**KUTIPAN PILIHAN**
● ● ●

Kenapa mereka tetap saja mengajukan gugatan praperadilan itu, padahal mereka pasti tahu bahwa status tersangka tidak termasuk obyek yang dibolehkan Undang-Undang diajukan gugatan praperadilannya? Bisa jadi ini hanya merupakan strategi mengulur-ulur waktu, atau “buying time” mereka saja.
Keputusan Budi Gunawan, yang disokong Mabes Polri itu dengan memberi bantuan hukum kepadanya untuk melawan penetapan Budi Gunawan sebagai tersangka oleh KPK adalah salah satu alasan lain yang semakin memastikan kita bahwa dia memang tidak layak dan patut menjadi Kapolri.
Seharusnya jika Budi Gunawan berjiwa besar dan sportif, saat setelah ditetapkan sebagai tersangka oleh KPK, dia langsung memutuskan untuk mundur dari pencalonannya sebagai Kapolri oleh Presiden Budi Gunawan itu. Jika itu dia lakukan sejak awal, tentu kasus ini tidak bakal menjadi sepelik sekarang.
Budi Gunawan, bahkan juga telah nyata-nyata mengabaikan imbaukan dari Presiden Jokowi sendiri bahwa hendaknya pihak-pihak terkait dalam proses penyidikan KPK (juga Polri) untuk membantu proses penyidikan yang sedang dilakukan KPK, dengan memenuhi panggilan penyidik KPK. Bukan hanya Budi beberapa perwira Polri lainnya yang dipanggil KPk sampai dua kali pun mangkir. Alternatif pemanggilan paksa kepada mereka oleh kPK pun tampaknya harus dilakukan.

● ● ●

**DATA YANG DITAMPILKAN**
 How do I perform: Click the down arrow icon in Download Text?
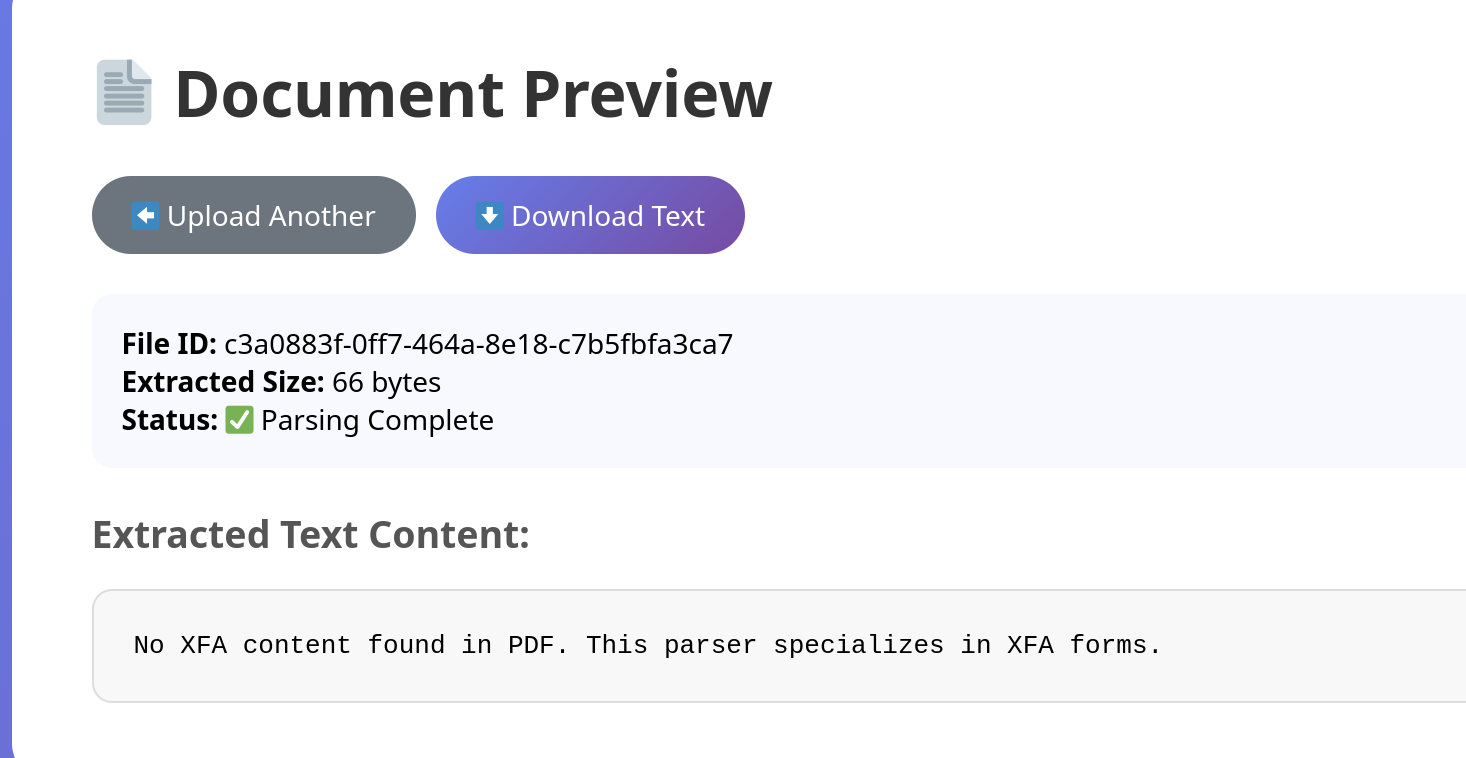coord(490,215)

● ● ●

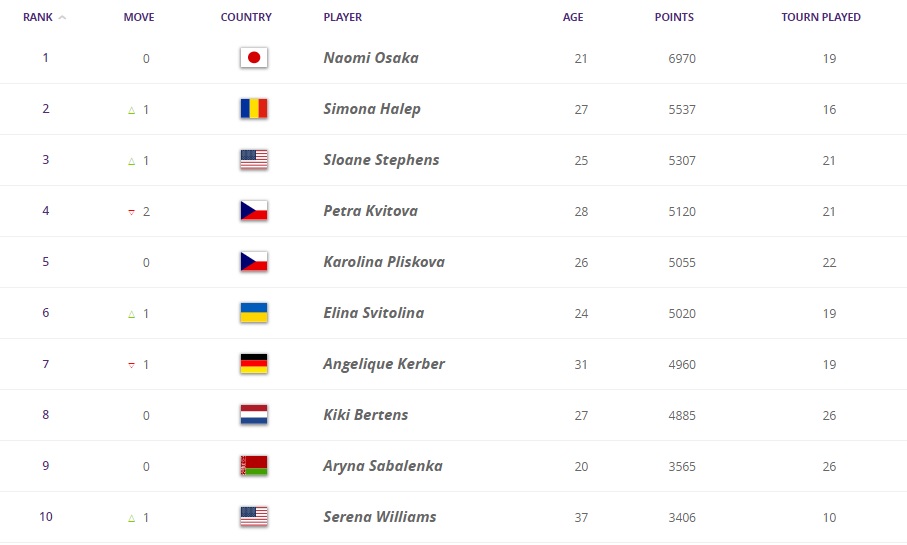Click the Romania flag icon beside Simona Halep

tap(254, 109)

● ● ●

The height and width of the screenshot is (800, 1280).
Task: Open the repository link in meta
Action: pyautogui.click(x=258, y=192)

● ● ●

**TUJUAN LATIHAN**
1: Susun sebagai daftar bernomor baris-baris sesudah kutipan, dimulai dari baris yang memuat "Click the Romania" dan berlanjut hingga baris yang memuat "tap(254, 109)", tanpa baris kosong. Jangan sertakan gambarnya dalam jawaban.
2: Sambung kutipan tentang penetapan Budi Gunawan sebagai tersangka oleh KPK, mulai dari titik kutipan itu berhenti.

**KUNCI JAWABAN**
1:
1. Click the Romania flag icon beside Simona Halep
2. tap(254, 109)

2:
Teladan itu malah kemudian diperlihatkan oleh Wakil Ketua KPK Bambang Widjojanto, yang ditetapkan sebagai tersangka oleh polisi, hanya 4 hari setelah Budi Gunawan ditetapkan sebagai tersangka oleh KPK. Meskipun Bambang yakin penetapannya sebagai tersangka itu merupakan suatu rekayasa, atau kriminalisasi terhadapnya dalam rangka menyerang balik dan menghancurkan KPK, dia pun menyatakan kepatuhannya terhadap hukum, sesuai dengan ketentuan di dalam Undang-Undang Nomor 30 Tahun 2002 tentang KPK, Pasal 32 ayat 2-nya yang menyatakan pimpinan yang ditetapkan sebagai tersangka diberhentikan sementara, Meskipun Undang-Undang tidak menyebutkan pimpinan KPK tersangka harus mengajukan permohonan mundur, tetapi karena sadar akan konsekuensinya, Bambang pun berinisiatif mengajukan permohonan pengunduran dirinya kepada Ketua KPK. Kini, yang ditunggu adalah surat keputusan dari Presiden untuk menetapkan pemberhentian sementaranya itu.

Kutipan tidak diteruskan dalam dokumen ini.